Here are the differences I've seen:

Price: Volt is 30 dollars more

Difference: Volt has Eleven frontal vents corral massive amounts of air with the help of the Volt's custom-sculpted Composite Fiber Intakes™ (CFI) which direct flow to the helmet's internal StreamJet Ventilation™ channels.

They both have TAG fitting now.
They both appear to weigh the same however I'm not certain. The sweep feels lighter in my hand but they both quote 280g.

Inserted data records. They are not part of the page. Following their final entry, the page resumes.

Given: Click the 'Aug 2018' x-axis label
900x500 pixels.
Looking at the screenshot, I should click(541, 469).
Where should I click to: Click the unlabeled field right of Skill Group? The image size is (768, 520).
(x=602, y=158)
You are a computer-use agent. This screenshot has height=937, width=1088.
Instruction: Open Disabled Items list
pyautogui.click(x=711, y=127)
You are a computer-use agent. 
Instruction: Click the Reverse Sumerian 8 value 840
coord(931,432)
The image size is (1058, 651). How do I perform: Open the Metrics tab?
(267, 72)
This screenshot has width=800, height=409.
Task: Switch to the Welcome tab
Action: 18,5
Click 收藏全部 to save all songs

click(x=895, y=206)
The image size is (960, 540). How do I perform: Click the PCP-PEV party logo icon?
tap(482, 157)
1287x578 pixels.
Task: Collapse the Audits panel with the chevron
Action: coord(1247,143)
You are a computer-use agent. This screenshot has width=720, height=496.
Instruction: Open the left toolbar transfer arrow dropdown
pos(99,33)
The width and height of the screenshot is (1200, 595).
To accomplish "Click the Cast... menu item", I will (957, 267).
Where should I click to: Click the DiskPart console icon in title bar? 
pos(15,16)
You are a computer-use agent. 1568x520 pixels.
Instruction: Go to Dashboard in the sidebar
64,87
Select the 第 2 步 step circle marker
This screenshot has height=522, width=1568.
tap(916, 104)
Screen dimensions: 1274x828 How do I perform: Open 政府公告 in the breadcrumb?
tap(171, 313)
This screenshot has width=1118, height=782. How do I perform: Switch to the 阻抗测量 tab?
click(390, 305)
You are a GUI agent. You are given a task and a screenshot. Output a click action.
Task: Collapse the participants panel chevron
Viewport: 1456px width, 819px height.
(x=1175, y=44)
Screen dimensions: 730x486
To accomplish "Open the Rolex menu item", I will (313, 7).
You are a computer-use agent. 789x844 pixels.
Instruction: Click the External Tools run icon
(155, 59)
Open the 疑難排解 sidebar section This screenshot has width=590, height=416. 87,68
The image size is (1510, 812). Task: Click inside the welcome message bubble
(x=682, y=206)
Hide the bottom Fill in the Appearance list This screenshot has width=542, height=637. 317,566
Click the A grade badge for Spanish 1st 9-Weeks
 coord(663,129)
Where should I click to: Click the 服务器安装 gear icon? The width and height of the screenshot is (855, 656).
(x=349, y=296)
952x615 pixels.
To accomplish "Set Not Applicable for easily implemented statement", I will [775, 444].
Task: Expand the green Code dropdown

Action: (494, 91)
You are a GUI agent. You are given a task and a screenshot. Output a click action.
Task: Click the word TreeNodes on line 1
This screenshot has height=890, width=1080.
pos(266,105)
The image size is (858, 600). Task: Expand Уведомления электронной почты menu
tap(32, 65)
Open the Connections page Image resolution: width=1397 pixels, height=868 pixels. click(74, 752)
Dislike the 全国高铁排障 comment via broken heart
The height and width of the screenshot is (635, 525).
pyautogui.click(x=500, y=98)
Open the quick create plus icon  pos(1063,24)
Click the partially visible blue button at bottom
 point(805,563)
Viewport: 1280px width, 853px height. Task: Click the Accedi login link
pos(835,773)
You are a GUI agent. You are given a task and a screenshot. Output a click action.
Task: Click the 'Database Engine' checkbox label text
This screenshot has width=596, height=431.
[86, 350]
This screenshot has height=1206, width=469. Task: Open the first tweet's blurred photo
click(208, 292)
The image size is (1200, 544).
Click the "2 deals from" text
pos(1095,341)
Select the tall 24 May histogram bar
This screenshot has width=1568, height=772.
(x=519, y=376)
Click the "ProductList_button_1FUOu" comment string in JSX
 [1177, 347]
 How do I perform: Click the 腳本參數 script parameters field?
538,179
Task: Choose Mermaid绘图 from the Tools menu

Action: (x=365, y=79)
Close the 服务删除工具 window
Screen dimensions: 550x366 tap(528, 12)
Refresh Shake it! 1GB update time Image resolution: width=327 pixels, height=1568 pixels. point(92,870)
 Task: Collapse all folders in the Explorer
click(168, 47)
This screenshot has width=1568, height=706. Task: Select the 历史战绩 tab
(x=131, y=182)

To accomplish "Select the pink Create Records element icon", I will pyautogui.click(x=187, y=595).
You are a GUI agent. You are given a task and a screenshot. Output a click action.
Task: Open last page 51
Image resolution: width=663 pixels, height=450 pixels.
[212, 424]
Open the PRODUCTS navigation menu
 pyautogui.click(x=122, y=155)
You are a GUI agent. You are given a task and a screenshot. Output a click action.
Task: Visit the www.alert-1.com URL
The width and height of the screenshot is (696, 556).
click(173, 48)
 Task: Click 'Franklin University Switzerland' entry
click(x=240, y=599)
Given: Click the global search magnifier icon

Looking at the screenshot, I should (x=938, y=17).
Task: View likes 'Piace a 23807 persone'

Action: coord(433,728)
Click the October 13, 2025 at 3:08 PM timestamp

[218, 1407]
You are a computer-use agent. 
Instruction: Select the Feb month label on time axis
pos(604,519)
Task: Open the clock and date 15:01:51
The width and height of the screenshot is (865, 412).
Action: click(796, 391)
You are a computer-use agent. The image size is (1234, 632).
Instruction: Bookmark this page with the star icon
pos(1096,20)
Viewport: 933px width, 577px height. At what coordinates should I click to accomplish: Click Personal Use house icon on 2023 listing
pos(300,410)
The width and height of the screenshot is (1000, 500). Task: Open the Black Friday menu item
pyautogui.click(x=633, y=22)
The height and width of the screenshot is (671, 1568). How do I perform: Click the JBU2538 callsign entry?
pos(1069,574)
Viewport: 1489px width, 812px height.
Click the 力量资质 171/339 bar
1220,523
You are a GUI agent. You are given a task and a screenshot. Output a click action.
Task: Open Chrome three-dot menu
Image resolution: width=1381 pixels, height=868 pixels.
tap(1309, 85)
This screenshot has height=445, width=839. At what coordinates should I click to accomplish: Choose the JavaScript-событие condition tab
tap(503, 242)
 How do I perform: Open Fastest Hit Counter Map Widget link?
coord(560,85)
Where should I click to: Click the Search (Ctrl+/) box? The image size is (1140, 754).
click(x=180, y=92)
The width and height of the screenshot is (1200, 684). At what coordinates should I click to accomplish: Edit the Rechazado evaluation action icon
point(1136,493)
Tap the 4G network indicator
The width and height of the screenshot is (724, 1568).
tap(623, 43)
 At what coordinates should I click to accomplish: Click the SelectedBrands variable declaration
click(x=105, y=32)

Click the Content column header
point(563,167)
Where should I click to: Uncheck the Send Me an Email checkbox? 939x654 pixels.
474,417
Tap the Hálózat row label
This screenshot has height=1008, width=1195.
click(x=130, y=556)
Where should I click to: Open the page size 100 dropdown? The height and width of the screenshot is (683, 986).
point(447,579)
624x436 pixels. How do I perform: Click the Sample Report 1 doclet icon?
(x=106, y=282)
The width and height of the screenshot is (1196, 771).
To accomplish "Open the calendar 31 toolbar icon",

Trying to justify the 30 dollars. Help me out.


----------



## Slurry (Dec 23, 2008)

All i know is that the stupid fins on the back of my Sweep broke off in the first week of wearing it.


----------



## ArmySlowRdr (Dec 19, 2003)

Well I have been riding the the CSC edition of the Volt for a few months now and love it. I have been a huge E2 fan and this helmet is just as comfortable, with better styling as a bonus.


----------



## lidarman (Jan 12, 2004)

If you ride fast, the vents might help.

I ride so slow, it can be a cheap solid piece of foam with no vents, but since I ride so slow, I really don't need it anyway.


----------